Singularity: Humanity 2.0

News

July 20, 2017

The Singularity: Humanity 2.0

The July Blog Series | 6 Degrees of Connectivity

Issue 3: The Singularity: Humanity 2.0


The Singularity -- it's talked about in abstract terms, couched in metaphor, and treated as a science-fiction allegory. But what is it and why does it concern the top minds in the technology industry? When we say "the singularity," we really refer to the technological singularity above all others. The singularity is the idea that we may eventually create an artificial intelligence that is so intelligent that it supersedes us in every way, essentially replacing us -- becoming Humanity 2.0. And yes, this sounds like science-fiction. But is it?

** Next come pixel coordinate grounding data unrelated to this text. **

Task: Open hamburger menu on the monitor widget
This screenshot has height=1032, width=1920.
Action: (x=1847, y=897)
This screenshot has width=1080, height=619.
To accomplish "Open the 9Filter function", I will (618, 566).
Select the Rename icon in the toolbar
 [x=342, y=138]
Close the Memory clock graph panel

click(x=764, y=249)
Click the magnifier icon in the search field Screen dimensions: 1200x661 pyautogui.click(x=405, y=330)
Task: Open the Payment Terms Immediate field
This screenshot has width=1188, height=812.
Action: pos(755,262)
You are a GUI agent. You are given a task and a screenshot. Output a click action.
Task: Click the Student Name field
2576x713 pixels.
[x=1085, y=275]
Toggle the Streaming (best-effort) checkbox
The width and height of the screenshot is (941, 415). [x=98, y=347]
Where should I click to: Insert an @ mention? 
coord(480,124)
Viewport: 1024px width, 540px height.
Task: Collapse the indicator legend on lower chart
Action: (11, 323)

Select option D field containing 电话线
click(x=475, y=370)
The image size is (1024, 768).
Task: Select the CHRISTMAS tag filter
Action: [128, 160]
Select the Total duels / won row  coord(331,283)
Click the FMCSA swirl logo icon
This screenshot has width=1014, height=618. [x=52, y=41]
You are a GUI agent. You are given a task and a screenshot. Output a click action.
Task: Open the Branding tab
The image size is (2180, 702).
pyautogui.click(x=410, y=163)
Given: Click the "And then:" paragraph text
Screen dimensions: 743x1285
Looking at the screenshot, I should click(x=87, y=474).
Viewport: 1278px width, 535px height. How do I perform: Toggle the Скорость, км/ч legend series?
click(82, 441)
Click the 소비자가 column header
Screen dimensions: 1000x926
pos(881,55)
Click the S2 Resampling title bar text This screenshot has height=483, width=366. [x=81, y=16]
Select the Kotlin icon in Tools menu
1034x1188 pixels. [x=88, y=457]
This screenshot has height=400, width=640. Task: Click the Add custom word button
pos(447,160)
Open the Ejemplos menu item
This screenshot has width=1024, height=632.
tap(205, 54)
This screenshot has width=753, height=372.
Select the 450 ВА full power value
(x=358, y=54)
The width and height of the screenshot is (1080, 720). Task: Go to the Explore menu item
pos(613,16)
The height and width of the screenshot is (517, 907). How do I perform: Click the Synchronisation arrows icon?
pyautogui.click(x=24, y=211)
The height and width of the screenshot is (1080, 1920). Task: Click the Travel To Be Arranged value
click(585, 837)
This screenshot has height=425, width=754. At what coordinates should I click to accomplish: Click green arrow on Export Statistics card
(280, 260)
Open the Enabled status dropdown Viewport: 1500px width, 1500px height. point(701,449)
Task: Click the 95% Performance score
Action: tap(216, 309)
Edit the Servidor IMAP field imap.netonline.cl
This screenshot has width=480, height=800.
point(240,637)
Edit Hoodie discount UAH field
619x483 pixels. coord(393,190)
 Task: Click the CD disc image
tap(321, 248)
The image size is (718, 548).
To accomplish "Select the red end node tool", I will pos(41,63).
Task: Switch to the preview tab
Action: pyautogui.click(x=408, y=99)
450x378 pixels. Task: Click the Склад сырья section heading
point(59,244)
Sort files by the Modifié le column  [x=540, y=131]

The Reality of the Technological Singularity

The issue with AI is simple: at a certain point, artificial intelligence will become intelligent enough that it will be able to improve upon itself. At that point, it's believed that there will be a cascade effect; artificial intelligence will quickly replicate and learn, all advancing towards superintelligence, which refers to a machine possessing a far higher degree of intelligence than even the brightest humans. As a result, artificial intelligence will have evolved to a state where it becomes logical and anticipatory, in essence putting cognition into machines. At that point AI will no longer need to rely on humans; it will eventually surpass them... And it all begins with the creation of the very first true AI: an AI that can learn and grow.

Artificially intelligent minds will not be limited by the anatomy of the human brain. They will be able to learn from and compress extraordinarily dense sets of data, thereby creating an entity that could appear to know virtually everything at once. However, this theory is based on the idea that an artificial intelligence will necessarily be able to achieve exponential development; that it will be able to quickly fine-tune its learning and its processes until it surpasses humanity completely.


Criticism of the Technological Singularity

Not every tech genius believes that the technological singularity is possible. There are two principle issues related to the technological singularity: the idea that there ever could be an artificial intelligence, and the idea that artificial intelligence necessarily would develop exponential growth.

In terms of intelligence, humanity still hasn't been able to create a truly intelligent machine. Though we talk about artificial intelligence and machine learning, these are truly advanced algorithms that are directed to complete certain tasks. They do not have consciousness or free will; they are not deriving results so much as simply following relatively simple logical gates. At the same time, humanity has often struggled to define what both sentience and intelligence truly mean. A neural network, such as the human brain, is also a sequence of logic gates... merely one that can express its own existence and that has an increased level of complexity. It's arguable that humanity could create machine intelligence.

Another issue holding back the technological singularity relates directly to Moore's Law. To put it simply, hardware cannot advance at a speed that would be sufficient to take into account the exponential growth of artificial intelligence. AI would always be limited to its own physical platform. It would not be able to exceed the projected physical boundaries of data storage and processing power. Of course, this only means that artificial intelligence would not be able to grow exponentially; it could still grow very quickly, which could be quick enough to exceed humanity's grasp.


Modern Day and the Singularity

The singularity is being discussed more often as artificial intelligence has come to the forefront of technological design. There are many industries currently chasing the development of artificial intelligence, and there aren't any existing regulations surrounding what can and cannot be done with AI software. A common fear within the technology sector is that any company (or even military) could potentially develop an AI system at any time, which could then kick off the singularity for the rest of the world. And due to the secrecy generally surrounding corporate products, it's impossible to know how close any organization could be to developing a fully functional AI.

Another question, regarding the implications of an AI, is whether an AI would want to supersede humanity in the way that it is feared; whether it would have the drive and need to consume resources the way that humanity has done in the past. Due to the limited understanding of what intelligence and consciousness is, it is possible that an artificial intelligence, once created, would have no interest in expansion, conquest, or even reproduction. If not, the implications for human society could be negligible.

In many ways, the singularity is not only a growing fear, but also a very important thought experiment. The singularity touches upon the ideas of consciousness and sentience; the ideas of what makes a "thing" intelligent, and what the consequences of that intelligence might be. Though very few can say with certainty whether AI intelligence could be truly achieved (or whether it would grow towards singularity), it is understood by most to be an extremely important and relevant topic. Even when otherwise embraced, artificially intelligent solutions still need to be treated with caution, because it is impossible for humanity to foresee every potential consequence.